Here's what I would say if someone "accused" me of being a Muslim:
I hope my fellow Americans are above judging each other based on mistaken rumors about each others’ religious affiliations. My beliefs are (fill-in-the-blank), but I would hope my countrymen and -women wouldn’t judge me differently if they were something else. The separation of church and state is a tremendous gift from our forefathers, one of the pillars of American freedom.
My fill-in-the blank happens to be Atheist. But the statement would make just as sense if I were a disciple of Jesus, YHWH, or the FSM. And, since Obama belongs to the One True Faith of our Christian Nation, what an easy way for him to put in a free plug for him being On the Side of the Angels! Nothing to apologize for, because he's not a filthy Muslim, Jew, or noodly-appendage worshiper.
What would be the right thing to say if he were “accused” of being a Jew? Same "I'm a committed Christian" brochure?

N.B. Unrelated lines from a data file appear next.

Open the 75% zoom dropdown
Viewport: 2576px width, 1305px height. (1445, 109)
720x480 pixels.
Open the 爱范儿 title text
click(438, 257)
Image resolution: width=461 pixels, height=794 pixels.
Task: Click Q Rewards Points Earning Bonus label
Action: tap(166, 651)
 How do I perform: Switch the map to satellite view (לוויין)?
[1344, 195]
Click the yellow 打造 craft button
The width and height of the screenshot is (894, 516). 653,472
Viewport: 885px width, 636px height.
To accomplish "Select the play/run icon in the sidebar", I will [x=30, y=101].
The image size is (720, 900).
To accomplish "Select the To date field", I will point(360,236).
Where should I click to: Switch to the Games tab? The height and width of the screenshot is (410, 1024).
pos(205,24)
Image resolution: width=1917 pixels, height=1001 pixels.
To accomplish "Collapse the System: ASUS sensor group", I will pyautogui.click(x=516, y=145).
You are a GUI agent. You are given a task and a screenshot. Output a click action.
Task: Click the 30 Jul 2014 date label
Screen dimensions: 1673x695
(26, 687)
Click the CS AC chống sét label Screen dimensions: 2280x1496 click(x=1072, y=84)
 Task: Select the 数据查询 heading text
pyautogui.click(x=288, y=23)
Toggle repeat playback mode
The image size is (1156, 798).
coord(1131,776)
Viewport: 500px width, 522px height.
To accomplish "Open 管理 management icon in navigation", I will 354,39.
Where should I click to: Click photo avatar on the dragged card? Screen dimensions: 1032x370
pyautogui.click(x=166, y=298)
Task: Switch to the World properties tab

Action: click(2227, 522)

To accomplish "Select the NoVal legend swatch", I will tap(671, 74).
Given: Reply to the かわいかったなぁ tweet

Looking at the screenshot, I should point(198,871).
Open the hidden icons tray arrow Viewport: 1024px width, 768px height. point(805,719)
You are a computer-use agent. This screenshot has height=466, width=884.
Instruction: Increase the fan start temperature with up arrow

Or if he were “accused” of being a Chinaman? A pamphlet insinuating that he comes from relatively noble racial stock?
This guy (remember him?) said it pretty good:
I believe in an America where the separation of church and state is absolute--where no Catholic prelate would tell the President (should he be Catholic) how to act, and no Protestant minister would tell his parishioners for whom to vote--where no church or church school is granted any public funds or political preference--and where no man is denied public office merely because his religion differs from the President who might appoint him or the people who might elect him.
I believe in an America that is officially neither Catholic, Protestant nor Jewish--where no public official either requests or accepts instructions on public policy from the Pope, the National Council of Churches or any other ecclesiastical source--where no religious body seeks to impose its will directly or indirectly upon the general populace or the public acts of its officials--and where religious liberty is so indivisible that an act against one church is treated as an act against all.
For while this year it may be a Catholic against whom the finger of suspicion is pointed, in other years it has been, and may someday be again, a Jew--or a Quaker--or a Unitarian--or a Baptist. It was Virginia's harassment of Baptist preachers, for example, that helped lead to Jefferson's statute of religious freedom. Today I may be the victim--but tomorrow it may be you--until the whole fabric of our harmonious society is ripped at a time of great national peril.
Finally, I believe in an America where religious intolerance will someday end--where all men and all churches are treated as equal--where every man has the same right to attend or not attend the church of his choice--where there is no Catholic vote, no anti-Catholic vote, no bloc voting of any kind--and where Catholics, Protestants and Jews, at both the lay and pastoral level, will refrain from those attitudes of disdain and division which have so often marred their works in the past, and promote instead the American ideal of brotherhood.
Since you're accustomed to claiming the mantle of 1960s heroes (while ruing the awful divisiveness of the era), how about making a brochure that says something like that?